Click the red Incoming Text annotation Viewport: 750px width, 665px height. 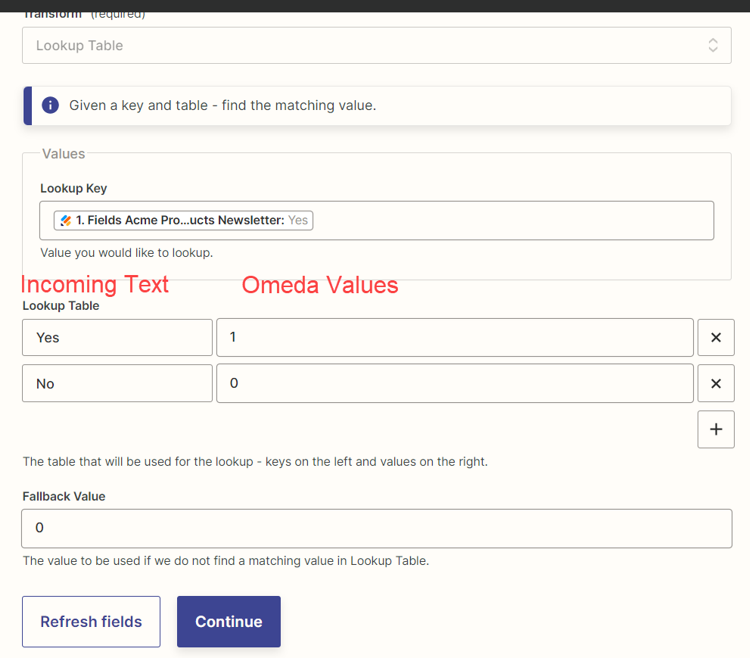95,285
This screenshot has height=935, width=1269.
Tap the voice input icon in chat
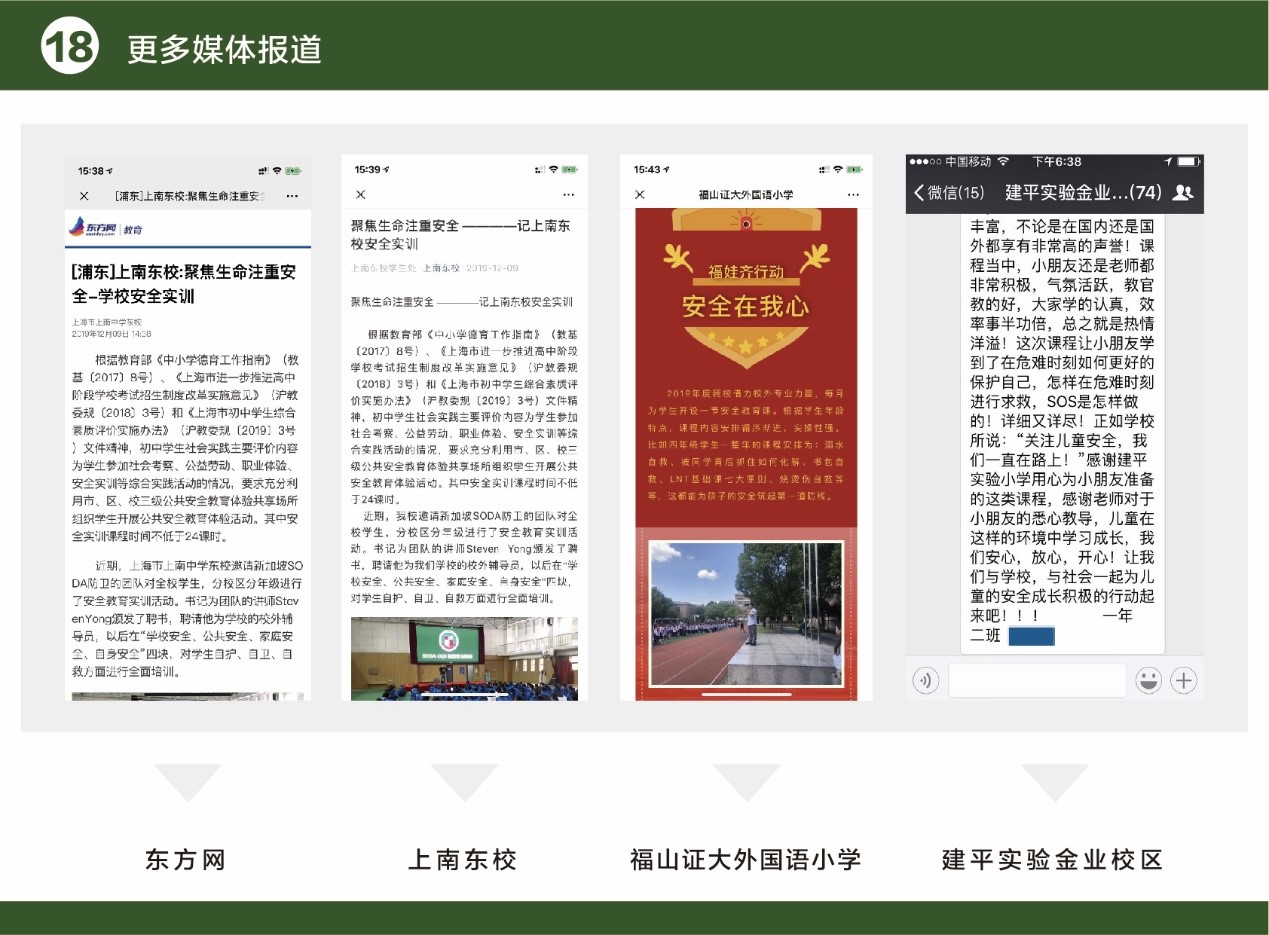pyautogui.click(x=926, y=681)

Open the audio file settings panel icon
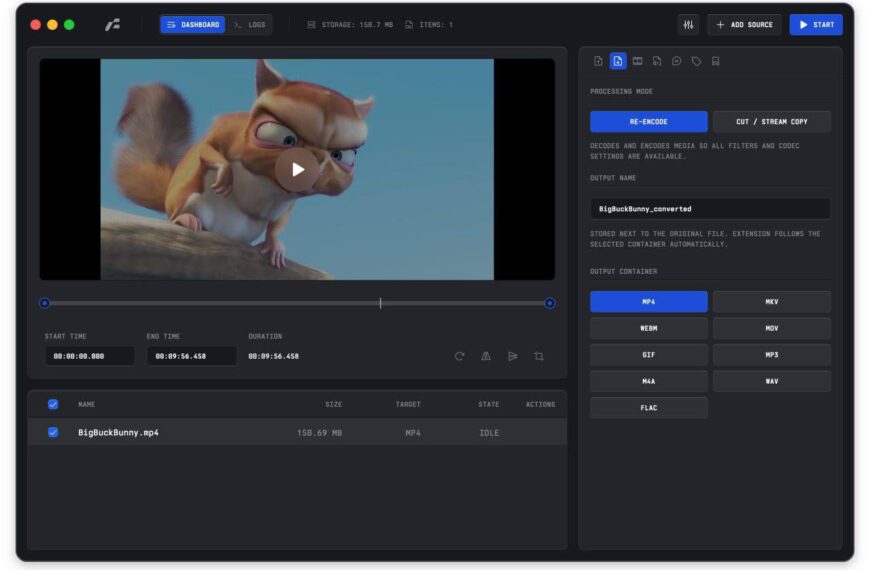pyautogui.click(x=657, y=61)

**Exercise**
Everything from the line containing "This screenshot has height=935, width=1269." through the last line of the entries must be repeated verbatim, except pictures.

**Task answer**
This screenshot has height=935, width=1269.
Tap the voice input icon in chat
pyautogui.click(x=926, y=681)

Open the audio file settings panel icon
pyautogui.click(x=657, y=61)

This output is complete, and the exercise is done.